You have most likely heard about the psoas muscle at the gym or a fitness class and you are probably wondering ‘what is the psoas muscle?’ and ‘what is the psoas muscle function?’
The psoas muscle is arguably the most important muscle in your body and it is central to movement and rest.
So let’s go on to learn about what the psoas muscle is, where it is found, and why it is so important.
What is the psoas muscle?
The psoas muscle is a muscle group that connects your torso and your legs and is a messenger of the central nervous system.
Where is the psoas muscle?
The psoas muscle location is in your core, towards your lower back and is as big as a wrist. It is the deepest muscles in your core, attaching from your 12th thoracic vertebrae to your 5 lumbar vertebrae. As such, it originates from the lumbar vertebrae and it is a strip of muscle that follows along and close to each side of the spine. It is found inside the hip and thigh bones.
What is the function of the psoas muscle?
The psoas muscle is the strongest of the hip flexors and it enables you to get out of bed in the morning and stand/sit up. It stabilizes your spine, enables you to bend your hips and legs towards your body, and affects your posture as it helps maintain an anterior tilt of the pelvis.
Your psoas muscles also support your internal organs.
So for any movement that flexes your hips, the psoas muscle is involved. This includes: walking, running, sitting, playing sports and climbing stairs.
Weak psoas muscle challenges
If you have an arched back or have challenges flexing your hip joint, this could very well be related to a tight or weak psoas muscle.

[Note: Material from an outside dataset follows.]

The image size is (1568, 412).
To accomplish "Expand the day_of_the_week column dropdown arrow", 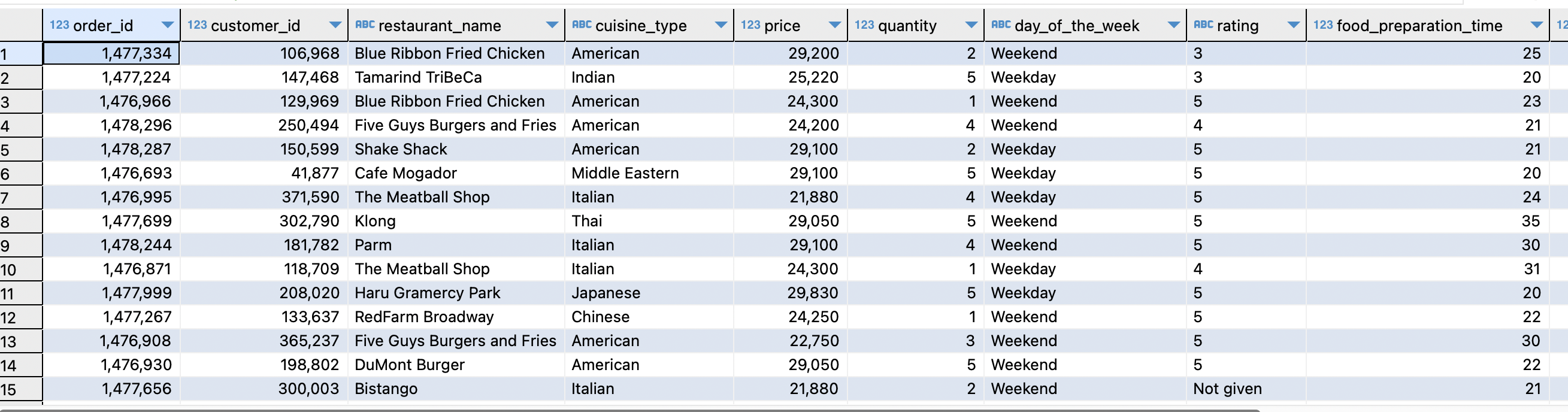I will pos(1173,26).
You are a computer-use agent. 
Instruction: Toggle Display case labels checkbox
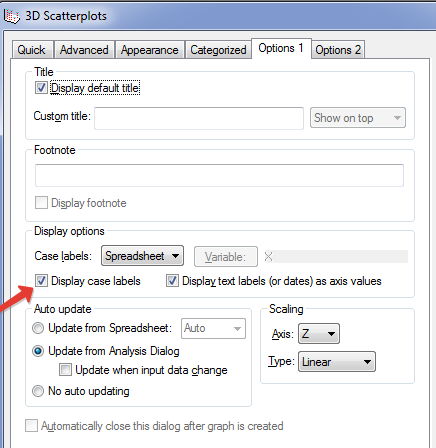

A weak or tight psoas muscle can also result in lower back pain, or knee issues as other parts compensate for a weak psoas.
Support your psoas muscle
One of the most important things to remember in supporting your psoas muscle is that every movement comes from your core.
If you have a tight psoas muscle, rest is required to give your central nervous system and consequently, your psoas muscle a rest.
You can strengthen your psoas by sitting with good posture, abs engaged and bringing one knee above 90 degrees. Hold and repeat, switching legs.